Interim Liberal leader Bob Rae, however — who as Ontario premier approved the private-sector construction of the province's first toll road, Highway 407 — was less quick to dismiss the idea of public-private partnerships, or P3s.
Indeed, he described the NDP's reaction as "ideological claptrap."
"You have to look at the circumstances under which it's done and look at it from a practical perspective," Rae said. Highway 407, which was eventually sold off and is now privately run, was a good example, he added.
"P3s have had a pattern of success in different provinces in different situations."
Finley has repeatedly rebuffed pleas for a national approach to housing and poverty, arguing that the federal government is not best placed to deal with issues that often have local nuances.
But at the same time, since the federal government provides significant funding for affordable housing, homelessness initiatives and other key social programs, Ottawa is deeply implicated in social policy whether it likes it or not.
Finley suggested she was frustrated with the lack of progress in social programs, and wants to dramatically re-arrange the system so that there are incentives to deliver better results.
Social impact bonds are one approach, she said. Such bonds are backed by the government, and would raise financing for money-saving solutions for local social problems.

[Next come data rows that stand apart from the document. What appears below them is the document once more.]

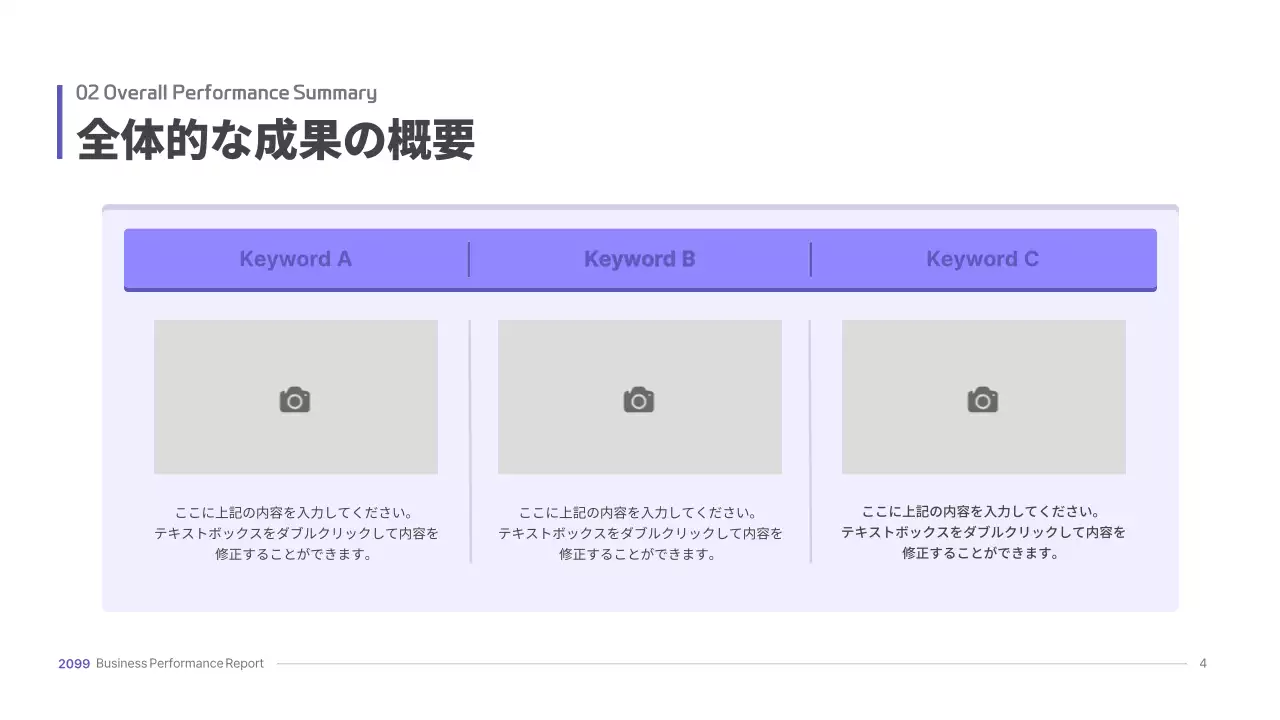Click the '02 Overall Performance Summary' subtitle
Viewport: 1280px width, 720px height.
tap(227, 93)
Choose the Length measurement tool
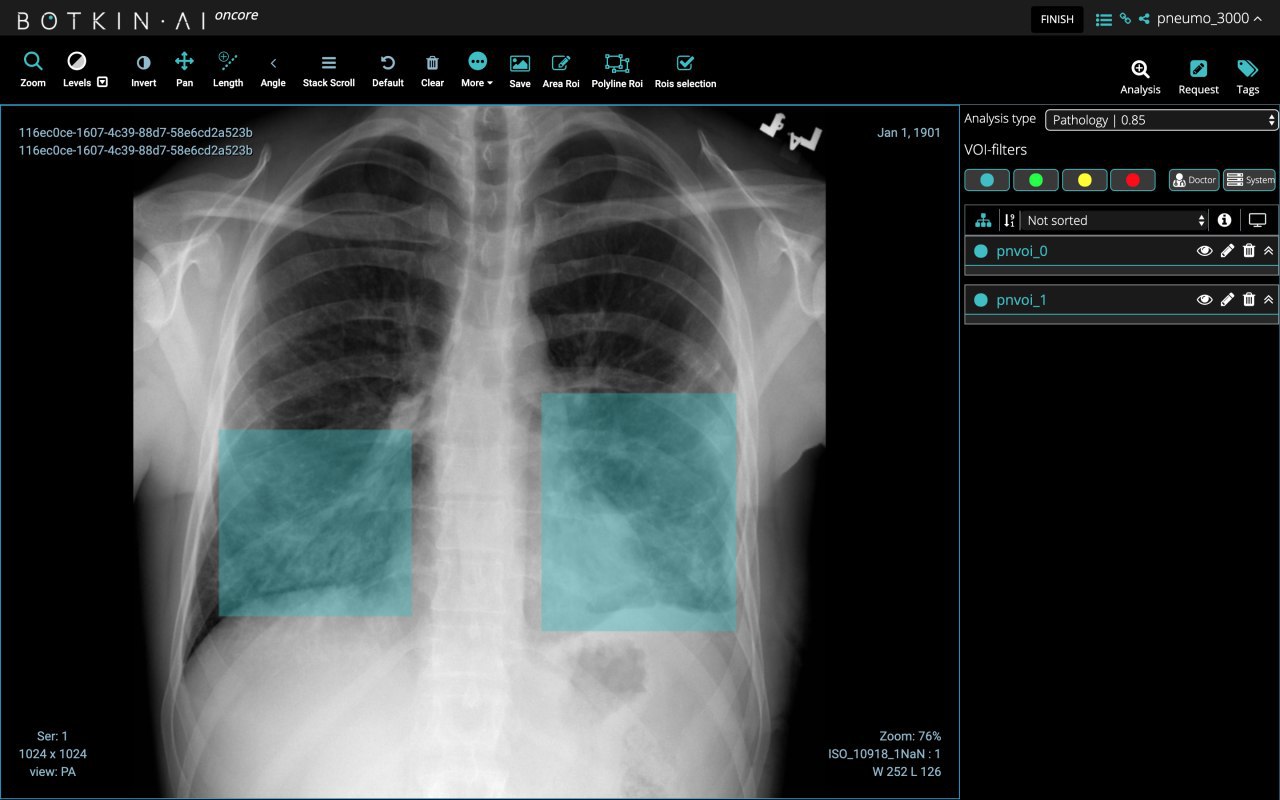This screenshot has width=1280, height=800. pyautogui.click(x=228, y=70)
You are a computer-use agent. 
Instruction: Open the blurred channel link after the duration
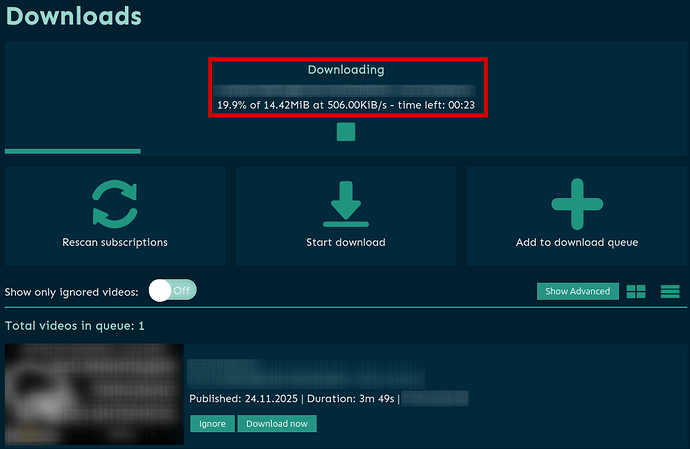coord(436,399)
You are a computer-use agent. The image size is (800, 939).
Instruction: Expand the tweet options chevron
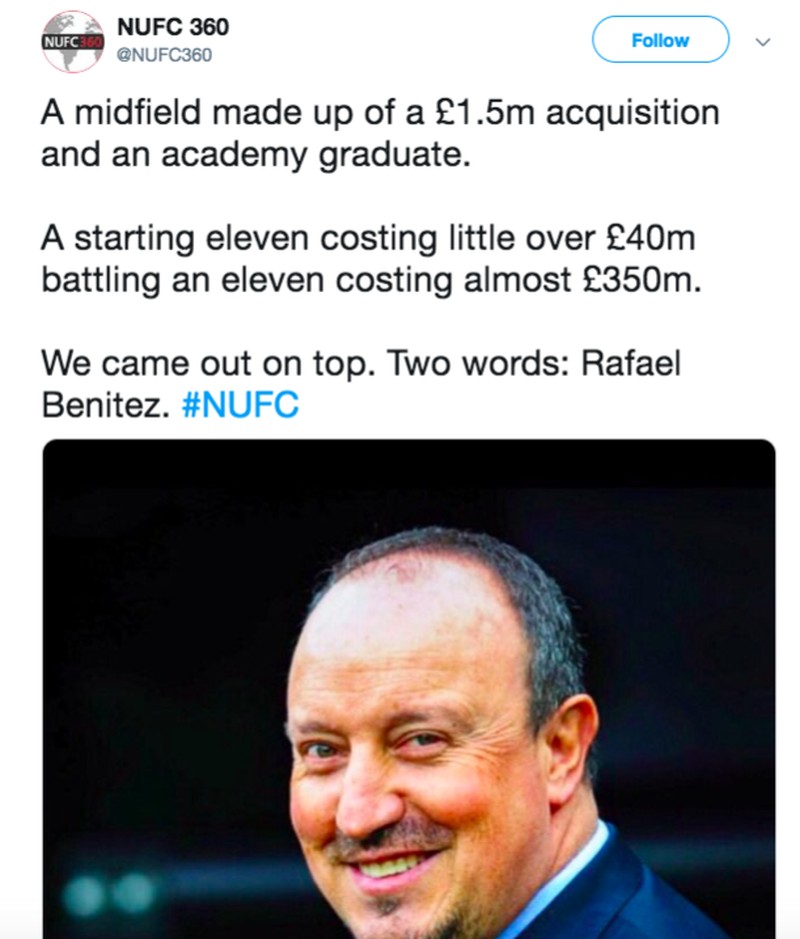pyautogui.click(x=764, y=42)
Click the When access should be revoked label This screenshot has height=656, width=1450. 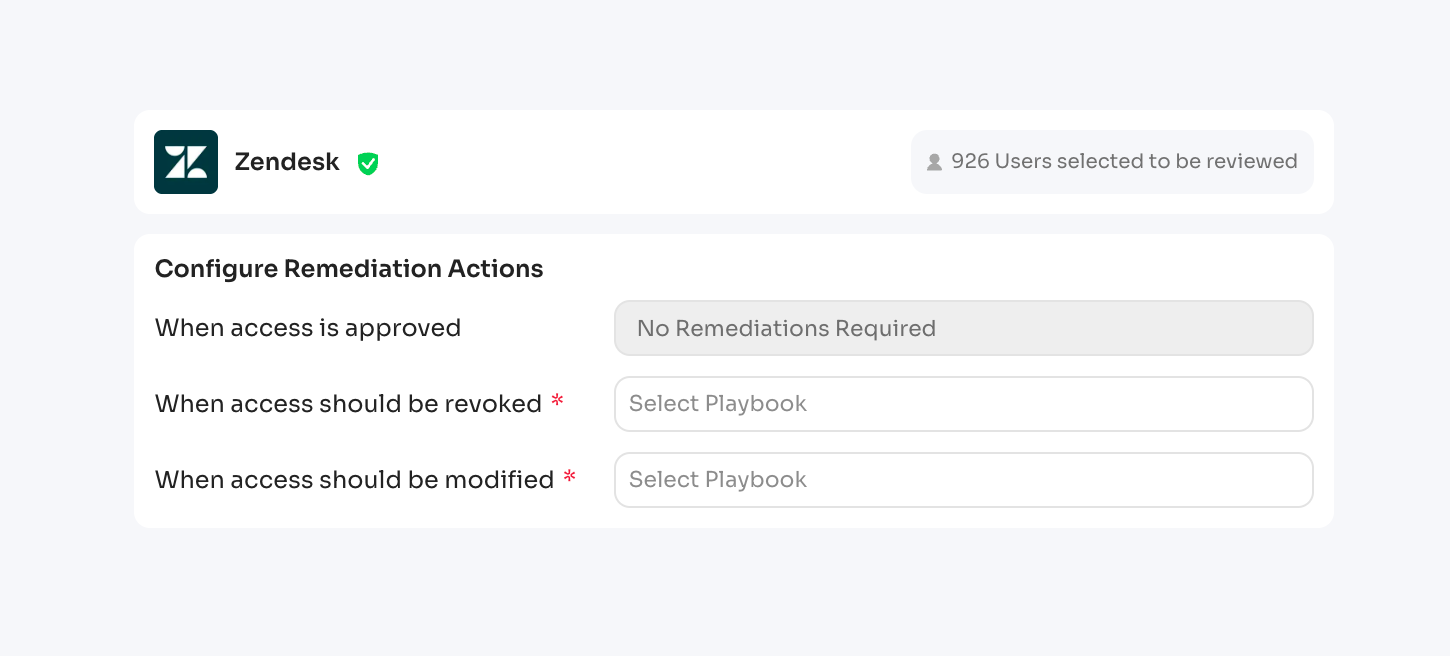[x=348, y=404]
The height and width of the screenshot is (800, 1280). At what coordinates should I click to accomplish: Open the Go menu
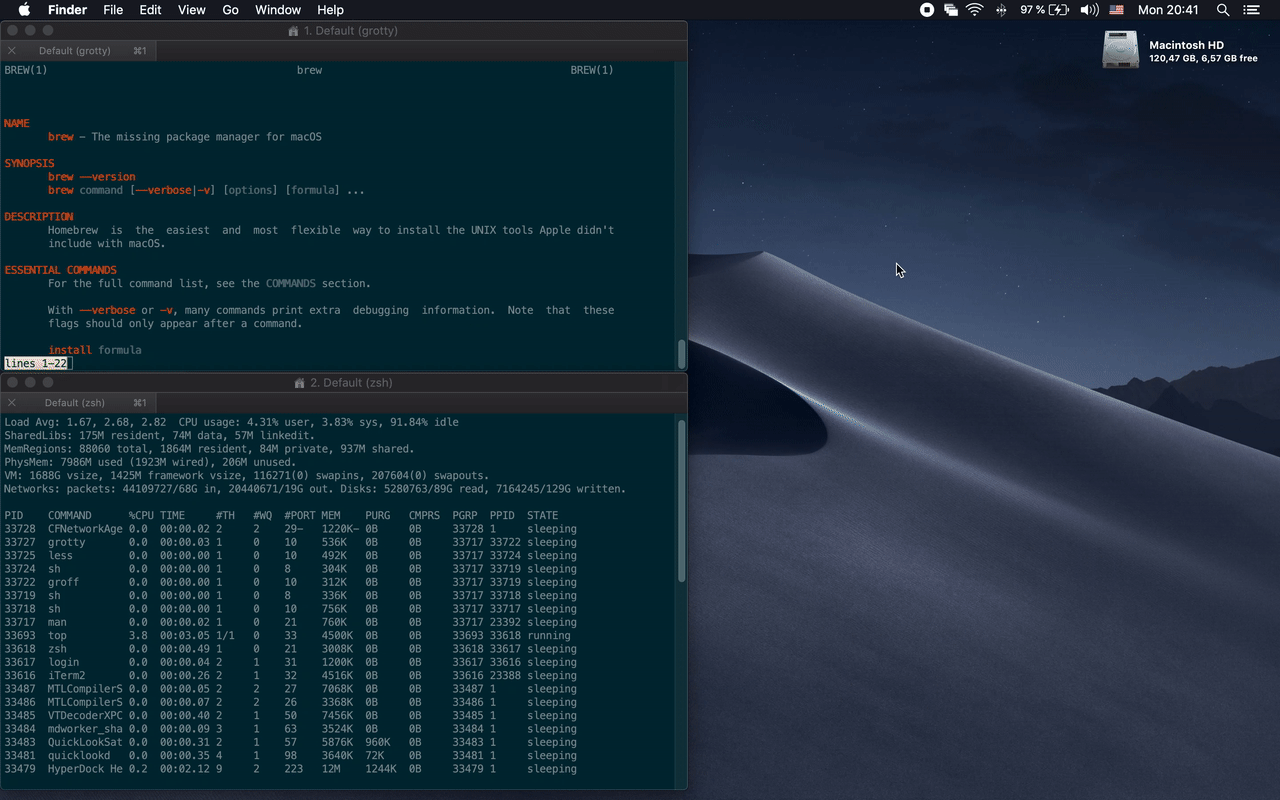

The theory is the private sector would provide the capital, a not-for-profit organization would do the actual work and the government would pay the bill at the end of the day. If the program's objectives are met, the government would pay a premium.
Finley said officials are now at work identifying barriers to social impact bonds, with the intent of tearing them down. They are also assessing the appetite of the private sector to bankroll such an effort.
Finley is open to other ideas as well — proposals that would see the private sector and charities providing expertise and funding for solutions that can deliver concrete returns.
"It's all part and parcel of a fundamental rethink of government delivery of social policy," said Tim Richter, president and chief executive of the Canadian Alliance to End Homelessness.
"I take it as good news and a challenge."
The formal request for concepts is the result of months of discussions Finley has held with experts both in Canada and in the United Kingdom, where Prime Minister David Cameron has embraced social financing through his "Big Society" approach to improving conditions for the needy.
So far, though, the federal government has not put any serious money on the table for social financing, saying it wants to thoroughly test the waters before plunging in.
While many an expert is keen on the notion of social financing, there is very little real experience in Canada or elsewhere to show how it works.
"Like a friend of mine told me, who is working on some of the social finance stuff, he said ... 'You know, social finance is a lot like sex in junior high because everyone is talking about it but no one has done it and no one knows what they're doing'," Richter said.
Affordable housing is crying out for such an approach, he added.
Progress on homelessness and poverty are stymied by a lack of cheap accommodation, but governments would need billions of dollars to tackle affordable housing on their own.
If the private sector comes into the picture through a social financing arrangement, not-for-profits could quickly design housing projects that would cut other government costs linked to homelessness, health care, mental health and incarceration, for example. And the private sector could collect a small and steady return for financing projects up front, he said.
But such advances won't make much of a difference unless they are done on a large scale, Richter added.
And social financing may not be good fit with every area of social policy, especially if the improvements to society are not easily quantifiable or immediate.